When Britain’s water and sewage industry was privatised in 1989, the promise was that private investment would result in a massive expansion of the infrastructure to overcome some of the problems with droughts and leakage that had emerged in the 1970s.
The real reason for privatisation – based on the actual outcome – was to fuel the Thatcher government’s addiction to hawking public assets to fund tax cuts and corporate welfare kickbacks to their wealthy supporters. Most obviously, Britain has never had a water grid to allow surplus water in the mountainous, Atlantic-facing west to be pumped to the drought-prone and over-populated southeast. Nor was government in the 1980s prepared to even consider such a network. And the private regional water companies after 1989 had no interest in funding such a large infrastructure project. Indeed, even in the wet – and often flood prone – west, there has been no investment in new reservoirs to capture some of that water, despite a growing risk of drought even in those regions in hot and dry summers such as 2020 and 2025.

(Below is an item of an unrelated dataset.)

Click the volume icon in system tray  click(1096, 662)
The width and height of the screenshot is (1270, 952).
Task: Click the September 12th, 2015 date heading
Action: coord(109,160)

It turned out that, even as the privatisation bill was passing through parliament, Britain’s last reservoir was being constructed. The Carsington dam in the Peak district was completed in 1992. But subsequent proposals for new infrastructure have fallen foul of political opposition and restrictive planning regulations, together with the increased cost of construction in a country that has largely forgotten how to build infrastructure.
This is not to suggest that no infrastructure improvements occurred after privatisation. In a monopolistic quasi-market system, even private companies are subject to a degree of state oversight. And regulators had to justify their existence by insisting on a minimum improvement of Britain’s Victorian era water pipes and sewage processing systems. Moreover, European legislation insisted that Britain end its practice of dumping raw sewage into rivers and inshore waters. Much of this improvement though, was funded by a raft of borrowing which has been rolled-over but never repaid ever since. And almost all of the money people paid for their water was doled out as dividends to shareholders. With the result that as the now floundering water companies face liquidation, one way or another, the state will have to step in (even the neoliberals are not so insane as to leave London without water) leaving a beleaguered public to pick up the tab.